At that point Judge William Young interjected and said, "The witness testifies she was mistaken."
LaStaiti said she was "shocked" that MacLean received the job and she would have hired Cori Harrington, who was an associate probation officer at the time and now works as a probation officer in a Fall River court.
Harrington testified briefly Wednesday, and said she listed James Casey, who was at the time the New Bedford family court's chief probation officer, as a reference when she applied for the probation officer position in 2005. She said, "For this job I did not" reach out to any legislators.
Attorneys on both sides stipulated that MacLean had been convicted in June 1984 for shoplifting and possession of a syringe; convicted in March 1989 for possession of heroin and a syringe; convicted in April 1992 of disturbing the peace and trespassing; convicted in May 1993 of possession of cocaine and conspiracy to violate the drug laws; and in December 1993 he was convicted for three restraining order violations and one count of assault and battery.

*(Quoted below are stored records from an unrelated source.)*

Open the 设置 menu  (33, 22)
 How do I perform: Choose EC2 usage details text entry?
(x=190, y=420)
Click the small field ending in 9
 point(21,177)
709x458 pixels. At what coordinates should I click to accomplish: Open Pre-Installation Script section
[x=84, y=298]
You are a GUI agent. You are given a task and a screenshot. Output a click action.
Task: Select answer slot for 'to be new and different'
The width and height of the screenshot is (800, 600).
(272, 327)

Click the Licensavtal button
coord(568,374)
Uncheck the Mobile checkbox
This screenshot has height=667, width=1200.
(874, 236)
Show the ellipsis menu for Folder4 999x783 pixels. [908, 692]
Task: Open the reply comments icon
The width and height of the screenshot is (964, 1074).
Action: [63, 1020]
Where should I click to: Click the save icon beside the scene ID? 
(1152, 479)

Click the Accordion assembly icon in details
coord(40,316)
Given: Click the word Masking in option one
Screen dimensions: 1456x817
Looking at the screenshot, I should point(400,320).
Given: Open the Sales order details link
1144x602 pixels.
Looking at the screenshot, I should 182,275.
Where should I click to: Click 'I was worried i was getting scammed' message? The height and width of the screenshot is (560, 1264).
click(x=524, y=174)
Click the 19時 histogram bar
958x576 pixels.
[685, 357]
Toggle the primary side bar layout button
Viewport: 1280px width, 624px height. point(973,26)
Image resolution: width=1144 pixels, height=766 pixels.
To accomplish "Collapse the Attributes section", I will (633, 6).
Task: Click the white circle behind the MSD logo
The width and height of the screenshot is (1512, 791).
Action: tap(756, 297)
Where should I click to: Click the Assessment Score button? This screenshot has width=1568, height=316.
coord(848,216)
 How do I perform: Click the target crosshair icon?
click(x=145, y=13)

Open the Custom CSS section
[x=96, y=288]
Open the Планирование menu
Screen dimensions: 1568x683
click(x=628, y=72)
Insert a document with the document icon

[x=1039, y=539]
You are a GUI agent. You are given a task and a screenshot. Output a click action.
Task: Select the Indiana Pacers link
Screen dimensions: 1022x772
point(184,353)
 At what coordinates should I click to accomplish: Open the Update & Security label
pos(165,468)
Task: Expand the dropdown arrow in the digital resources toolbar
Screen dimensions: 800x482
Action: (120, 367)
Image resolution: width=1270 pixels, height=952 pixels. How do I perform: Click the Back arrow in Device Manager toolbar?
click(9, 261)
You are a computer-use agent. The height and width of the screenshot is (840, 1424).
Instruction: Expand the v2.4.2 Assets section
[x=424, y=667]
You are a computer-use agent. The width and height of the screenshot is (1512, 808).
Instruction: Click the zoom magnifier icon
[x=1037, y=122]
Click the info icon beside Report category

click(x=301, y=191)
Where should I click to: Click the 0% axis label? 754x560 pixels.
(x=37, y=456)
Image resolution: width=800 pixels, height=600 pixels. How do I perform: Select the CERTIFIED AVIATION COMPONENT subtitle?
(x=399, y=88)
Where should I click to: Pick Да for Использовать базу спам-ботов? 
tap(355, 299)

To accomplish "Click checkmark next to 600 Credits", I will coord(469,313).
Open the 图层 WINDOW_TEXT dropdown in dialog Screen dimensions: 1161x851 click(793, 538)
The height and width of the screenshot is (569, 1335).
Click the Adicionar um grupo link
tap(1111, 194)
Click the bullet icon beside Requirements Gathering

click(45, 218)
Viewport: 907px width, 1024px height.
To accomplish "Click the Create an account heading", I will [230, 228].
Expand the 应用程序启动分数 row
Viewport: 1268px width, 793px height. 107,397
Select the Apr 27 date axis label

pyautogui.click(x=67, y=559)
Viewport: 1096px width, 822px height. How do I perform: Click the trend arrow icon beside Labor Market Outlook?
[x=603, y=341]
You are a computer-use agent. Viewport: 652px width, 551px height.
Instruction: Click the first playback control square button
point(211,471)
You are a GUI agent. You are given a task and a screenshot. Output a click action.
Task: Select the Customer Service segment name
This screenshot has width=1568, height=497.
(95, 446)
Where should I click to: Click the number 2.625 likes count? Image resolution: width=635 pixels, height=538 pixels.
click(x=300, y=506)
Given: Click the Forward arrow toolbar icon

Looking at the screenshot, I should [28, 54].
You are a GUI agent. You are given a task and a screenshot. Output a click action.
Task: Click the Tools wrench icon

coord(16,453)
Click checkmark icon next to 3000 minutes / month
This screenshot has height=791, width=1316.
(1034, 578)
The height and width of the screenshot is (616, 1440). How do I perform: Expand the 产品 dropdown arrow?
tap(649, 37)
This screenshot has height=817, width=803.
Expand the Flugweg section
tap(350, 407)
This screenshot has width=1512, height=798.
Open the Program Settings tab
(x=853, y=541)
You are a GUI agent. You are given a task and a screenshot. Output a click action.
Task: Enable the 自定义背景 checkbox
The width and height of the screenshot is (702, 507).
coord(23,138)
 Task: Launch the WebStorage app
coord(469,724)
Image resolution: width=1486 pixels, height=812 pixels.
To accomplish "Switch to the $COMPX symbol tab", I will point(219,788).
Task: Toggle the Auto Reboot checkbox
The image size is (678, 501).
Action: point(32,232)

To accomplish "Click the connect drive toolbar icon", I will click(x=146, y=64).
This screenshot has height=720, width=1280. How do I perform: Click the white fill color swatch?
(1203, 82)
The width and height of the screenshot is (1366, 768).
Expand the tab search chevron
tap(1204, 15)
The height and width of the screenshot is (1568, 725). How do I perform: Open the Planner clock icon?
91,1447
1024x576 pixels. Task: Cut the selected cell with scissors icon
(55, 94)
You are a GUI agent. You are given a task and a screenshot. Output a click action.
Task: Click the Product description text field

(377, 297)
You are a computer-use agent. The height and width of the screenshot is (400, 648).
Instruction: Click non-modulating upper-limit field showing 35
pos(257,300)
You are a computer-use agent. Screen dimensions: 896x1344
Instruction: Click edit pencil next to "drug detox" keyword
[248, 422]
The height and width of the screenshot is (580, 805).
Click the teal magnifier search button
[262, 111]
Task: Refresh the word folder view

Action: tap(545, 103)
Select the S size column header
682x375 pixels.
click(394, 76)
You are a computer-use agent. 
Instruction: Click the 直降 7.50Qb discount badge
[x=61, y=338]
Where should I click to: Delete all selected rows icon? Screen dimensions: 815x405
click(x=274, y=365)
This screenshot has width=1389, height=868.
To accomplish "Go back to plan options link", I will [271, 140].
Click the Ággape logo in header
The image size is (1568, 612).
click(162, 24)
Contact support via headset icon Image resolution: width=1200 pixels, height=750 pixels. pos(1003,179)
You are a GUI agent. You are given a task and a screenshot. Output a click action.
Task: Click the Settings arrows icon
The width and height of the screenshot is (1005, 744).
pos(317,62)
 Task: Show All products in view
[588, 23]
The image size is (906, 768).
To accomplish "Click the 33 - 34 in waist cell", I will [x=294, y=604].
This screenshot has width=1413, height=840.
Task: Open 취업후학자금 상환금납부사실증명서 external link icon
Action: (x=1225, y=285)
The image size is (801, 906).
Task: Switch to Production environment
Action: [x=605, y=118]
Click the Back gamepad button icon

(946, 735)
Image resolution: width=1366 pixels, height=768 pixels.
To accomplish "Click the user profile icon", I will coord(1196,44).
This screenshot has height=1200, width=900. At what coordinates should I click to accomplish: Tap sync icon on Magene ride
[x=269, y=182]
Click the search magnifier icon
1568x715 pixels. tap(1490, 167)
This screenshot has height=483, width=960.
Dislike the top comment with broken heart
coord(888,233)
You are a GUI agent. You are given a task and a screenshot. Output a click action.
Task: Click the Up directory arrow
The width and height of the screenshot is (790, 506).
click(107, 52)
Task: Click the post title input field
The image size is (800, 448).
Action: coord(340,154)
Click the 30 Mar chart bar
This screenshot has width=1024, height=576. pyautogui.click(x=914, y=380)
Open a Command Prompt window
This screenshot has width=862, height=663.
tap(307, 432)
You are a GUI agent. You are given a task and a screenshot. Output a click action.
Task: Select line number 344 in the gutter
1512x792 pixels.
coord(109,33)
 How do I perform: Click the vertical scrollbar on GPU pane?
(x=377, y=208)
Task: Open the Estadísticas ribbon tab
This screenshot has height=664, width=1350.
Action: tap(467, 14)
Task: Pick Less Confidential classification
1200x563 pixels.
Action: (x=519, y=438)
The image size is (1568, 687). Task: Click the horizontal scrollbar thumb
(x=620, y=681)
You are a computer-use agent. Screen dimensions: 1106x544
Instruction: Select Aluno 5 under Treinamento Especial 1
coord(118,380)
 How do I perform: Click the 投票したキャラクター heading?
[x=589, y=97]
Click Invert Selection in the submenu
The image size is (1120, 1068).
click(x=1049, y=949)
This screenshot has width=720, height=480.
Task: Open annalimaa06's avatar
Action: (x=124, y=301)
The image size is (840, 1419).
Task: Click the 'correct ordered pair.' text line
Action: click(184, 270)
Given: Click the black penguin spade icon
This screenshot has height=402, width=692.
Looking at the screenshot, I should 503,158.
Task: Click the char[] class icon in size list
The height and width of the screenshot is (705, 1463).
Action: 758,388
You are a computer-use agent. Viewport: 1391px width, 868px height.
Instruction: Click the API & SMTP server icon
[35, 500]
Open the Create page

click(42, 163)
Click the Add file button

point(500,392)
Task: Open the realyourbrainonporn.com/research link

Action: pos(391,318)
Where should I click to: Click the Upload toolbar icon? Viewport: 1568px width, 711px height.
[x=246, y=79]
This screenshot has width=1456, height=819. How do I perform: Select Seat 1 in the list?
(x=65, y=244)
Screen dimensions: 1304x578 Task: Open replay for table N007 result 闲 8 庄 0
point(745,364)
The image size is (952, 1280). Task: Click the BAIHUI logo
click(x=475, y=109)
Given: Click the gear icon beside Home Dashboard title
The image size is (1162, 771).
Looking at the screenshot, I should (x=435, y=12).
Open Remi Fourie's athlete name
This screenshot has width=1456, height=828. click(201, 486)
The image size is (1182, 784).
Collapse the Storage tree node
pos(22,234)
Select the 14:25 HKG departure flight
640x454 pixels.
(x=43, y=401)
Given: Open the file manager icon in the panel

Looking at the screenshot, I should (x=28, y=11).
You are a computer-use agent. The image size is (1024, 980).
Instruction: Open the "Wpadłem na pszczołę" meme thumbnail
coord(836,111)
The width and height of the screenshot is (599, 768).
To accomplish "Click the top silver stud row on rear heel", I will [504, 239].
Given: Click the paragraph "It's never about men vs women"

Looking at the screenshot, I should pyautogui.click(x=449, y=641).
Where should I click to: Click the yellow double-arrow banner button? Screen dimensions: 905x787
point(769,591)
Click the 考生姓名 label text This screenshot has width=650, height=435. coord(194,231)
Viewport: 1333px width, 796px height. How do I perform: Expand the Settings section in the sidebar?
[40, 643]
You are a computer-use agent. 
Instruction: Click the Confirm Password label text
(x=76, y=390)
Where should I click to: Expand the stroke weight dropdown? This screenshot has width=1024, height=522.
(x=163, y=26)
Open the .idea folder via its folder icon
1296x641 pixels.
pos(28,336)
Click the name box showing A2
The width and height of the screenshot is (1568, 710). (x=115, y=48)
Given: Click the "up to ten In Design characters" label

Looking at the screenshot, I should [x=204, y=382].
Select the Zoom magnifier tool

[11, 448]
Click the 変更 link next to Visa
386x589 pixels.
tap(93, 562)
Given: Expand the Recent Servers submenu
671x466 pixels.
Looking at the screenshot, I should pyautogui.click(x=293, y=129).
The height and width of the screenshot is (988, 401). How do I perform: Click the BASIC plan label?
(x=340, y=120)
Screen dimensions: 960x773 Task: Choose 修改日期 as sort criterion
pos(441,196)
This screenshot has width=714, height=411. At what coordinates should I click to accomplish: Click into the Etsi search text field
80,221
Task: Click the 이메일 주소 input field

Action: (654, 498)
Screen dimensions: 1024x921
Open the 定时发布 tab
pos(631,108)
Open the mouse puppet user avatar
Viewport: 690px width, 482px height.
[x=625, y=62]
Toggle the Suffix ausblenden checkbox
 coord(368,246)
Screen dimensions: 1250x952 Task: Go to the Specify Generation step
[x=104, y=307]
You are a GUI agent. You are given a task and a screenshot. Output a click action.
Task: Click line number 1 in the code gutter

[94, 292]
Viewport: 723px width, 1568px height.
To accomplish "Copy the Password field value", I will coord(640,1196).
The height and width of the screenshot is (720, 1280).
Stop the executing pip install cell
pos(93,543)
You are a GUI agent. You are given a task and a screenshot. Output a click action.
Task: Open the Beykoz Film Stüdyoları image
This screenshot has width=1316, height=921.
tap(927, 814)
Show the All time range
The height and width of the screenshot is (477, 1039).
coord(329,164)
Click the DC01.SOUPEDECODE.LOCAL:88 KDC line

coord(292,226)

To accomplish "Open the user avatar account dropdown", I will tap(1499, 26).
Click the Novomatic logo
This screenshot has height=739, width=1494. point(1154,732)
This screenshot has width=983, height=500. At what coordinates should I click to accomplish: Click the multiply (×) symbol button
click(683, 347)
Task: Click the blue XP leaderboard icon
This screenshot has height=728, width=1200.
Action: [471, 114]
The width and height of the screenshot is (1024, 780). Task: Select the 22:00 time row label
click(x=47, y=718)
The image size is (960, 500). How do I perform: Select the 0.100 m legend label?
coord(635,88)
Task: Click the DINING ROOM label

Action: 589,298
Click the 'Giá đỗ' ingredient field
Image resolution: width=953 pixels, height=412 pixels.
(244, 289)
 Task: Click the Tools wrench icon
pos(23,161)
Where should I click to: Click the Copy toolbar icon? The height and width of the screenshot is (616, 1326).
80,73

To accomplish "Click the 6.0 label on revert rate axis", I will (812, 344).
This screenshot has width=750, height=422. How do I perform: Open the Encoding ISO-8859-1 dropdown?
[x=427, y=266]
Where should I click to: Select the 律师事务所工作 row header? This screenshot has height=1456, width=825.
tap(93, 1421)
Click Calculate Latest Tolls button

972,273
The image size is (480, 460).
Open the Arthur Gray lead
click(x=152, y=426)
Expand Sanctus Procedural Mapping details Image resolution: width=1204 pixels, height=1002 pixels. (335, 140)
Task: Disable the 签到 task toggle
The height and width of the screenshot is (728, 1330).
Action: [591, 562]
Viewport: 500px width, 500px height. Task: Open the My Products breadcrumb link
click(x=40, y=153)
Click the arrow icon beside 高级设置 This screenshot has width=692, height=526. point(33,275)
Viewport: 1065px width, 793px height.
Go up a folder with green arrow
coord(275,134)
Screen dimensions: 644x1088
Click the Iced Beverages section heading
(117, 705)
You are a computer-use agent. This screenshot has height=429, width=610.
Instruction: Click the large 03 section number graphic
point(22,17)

Until the assault and battery case, MacLean's punishments were fines, but after the 1993 conviction he was sentenced to a year of probation, and in July 1994 he was found to have violated his probation and was sentenced to six months in a house of correction.
MacLean quit drugs, passed a high-school equivalency test, went to Bristol Community College and graduated from UMass Dartmouth and got a job with the county prosecutor.
"When I started at the DA's office, the drug court was not active at that time," MacLean testified. Perhaps dampening the prosecution's argument that his father's prestige helped him secure the job, MacLean acknowledged under cross examination, "We're not very close, me and my dad."
In 2001, after he'd started working as a substance abuse specialist at the DA's office and before he received the probation job, MacLean told the Standard Times of New Bedford that his father was a "workaholic" when he was a youngster and that they had reconnected when the former senator's son was 39, describing the prestige of being a senator's son as a "double-edged sword."
"I felt I was a target for those who didn't like Dad, while others might have been inclined to cut a lot of slack," MacLean told the paper in 2001, years after his stint at the Ash Street Jail.
A one-time Fairhaven reserve police officer, William MacLean was elected to the House in 1961 and rose to the Senate where he served through the 1980s. He was indicted in February 1993 for two misdemeanor violations of the conflict of interest law, and pled guilty, according to a 2000 Supreme Judicial Court decision published by a third party online. MacLean, who had just left the Senate, later lost his pension because of the guilty pleas.
The SJC decision says the violations were related to MacLean's marketing of pension plans to government employees, and fees his wife received from a publicly financed housing development.